Carlos worked for his parents, who owned a chain of flooring shops; he was a manager. He made decent money and normally paid his child support. Our relationship wasn't so hot. We were always civil in front of Rob. Sometimes we were civil to each other when Rob wasn't around. But sometimes all hell broke loose when we were on our own.

I didn't really want to think about that right now. I was too busy making tamales.

My friends Georgie and Sara were in the kitchen, dealing with the corn husks, and my mother was finalizing the seasoned pork to go inside. Georgie was short, like me, but she let her hair frizz. She worked as a bookkeeper for an automotive parts dealer and told the best jokes. Sara was taller, more regal and elegant, and almost always wore white. She was quieter, but when she talked, it was important and made you laugh or made you think. And she always had the best clothes because she worked at Macy's and spent all of her money on the employee discount. And my mother was just like me, same height, same high maintenance, same looks. She was just twenty years older and a grocery store cashier.

Although we chatted while we worked, we all were intent on our tasks. Tamale making was serious business. And it meant that Christmas was coming.

My mother made tamales regularly, but for me, it was a once-a-year event, and I tried to make a ton to freeze for later. I always enlisted help because there were so many steps in the process. That said, it was fun. For example, even though it was barely ten o'clock, all of us were on our second margarita.

What can I say? It was a party. At least the type of party where you all had a job to do and needed to coordinate to make it all work well. So we drank, we cooked, we assembled, we chatted, we laughed, and we had a good morning.

It was Saturday, five days after I had met Jake, my neighbor. And I had spent the entire week trying to come up with ways to talk to him or run into him, and in so doing, I had deduced the following.

He was incredibly regimented. I heard his door open every morning at five-thirty. Then the door opened at six-fifteen. Then it opened again at seven, and never opened again until after seven or eight every night.

As far as I could tell, this meant that he went for a run every morning, first thing. When he left to go for a run, he wore a tight, white t-shirt and long, black athletic shorts, and he went out looking sleepy and came back bright-eyed and covered in sweat.

That only made him look better.

Then he went inside his duplex and I presume that he showered, ate breakfast, and went to work, working twelve hours a day and then coming back home. He always was clad in a pristine suit, even wearing the jacket, very formal, no shirtsleeves and tie for this guy. And his long hours?
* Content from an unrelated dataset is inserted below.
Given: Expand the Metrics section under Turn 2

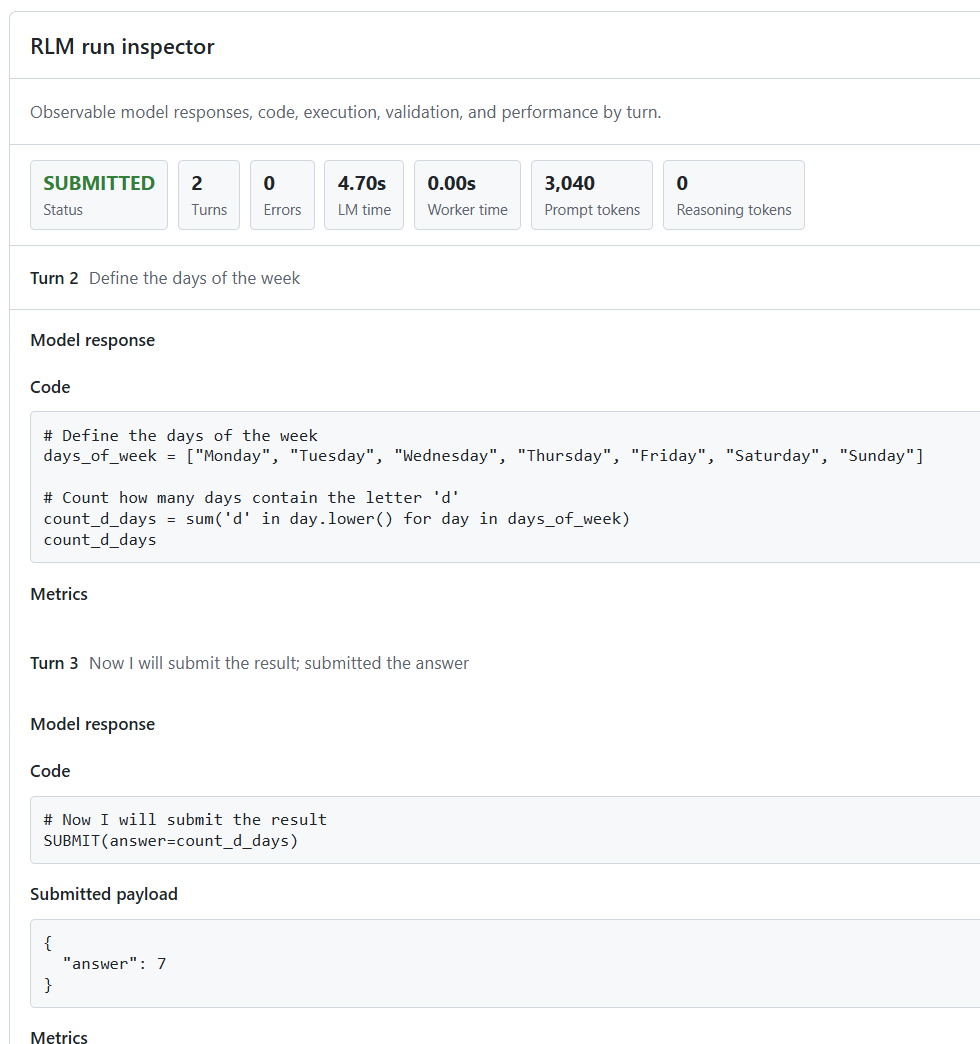Looking at the screenshot, I should (59, 594).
God, that type of schedule was so dreadfully boring.

I don't know what he did that made him work so much, but I hoped that he loved it, or at least got paid well for it. Based on the look on his face, though, I deduced that he was tired by the end of the day, and very done with life and what he was doing in it. He didn't look happy.

I made these deductions through careful observation and analysis.

Well, I could tell this by peeping out the little hole in my front door.

I was reduced to being a stalker.

He had not had any visitors the whole week he was there, although I had missed his move-in. I hoped that he was single. And he was very quiet, with no music, or even television blaring.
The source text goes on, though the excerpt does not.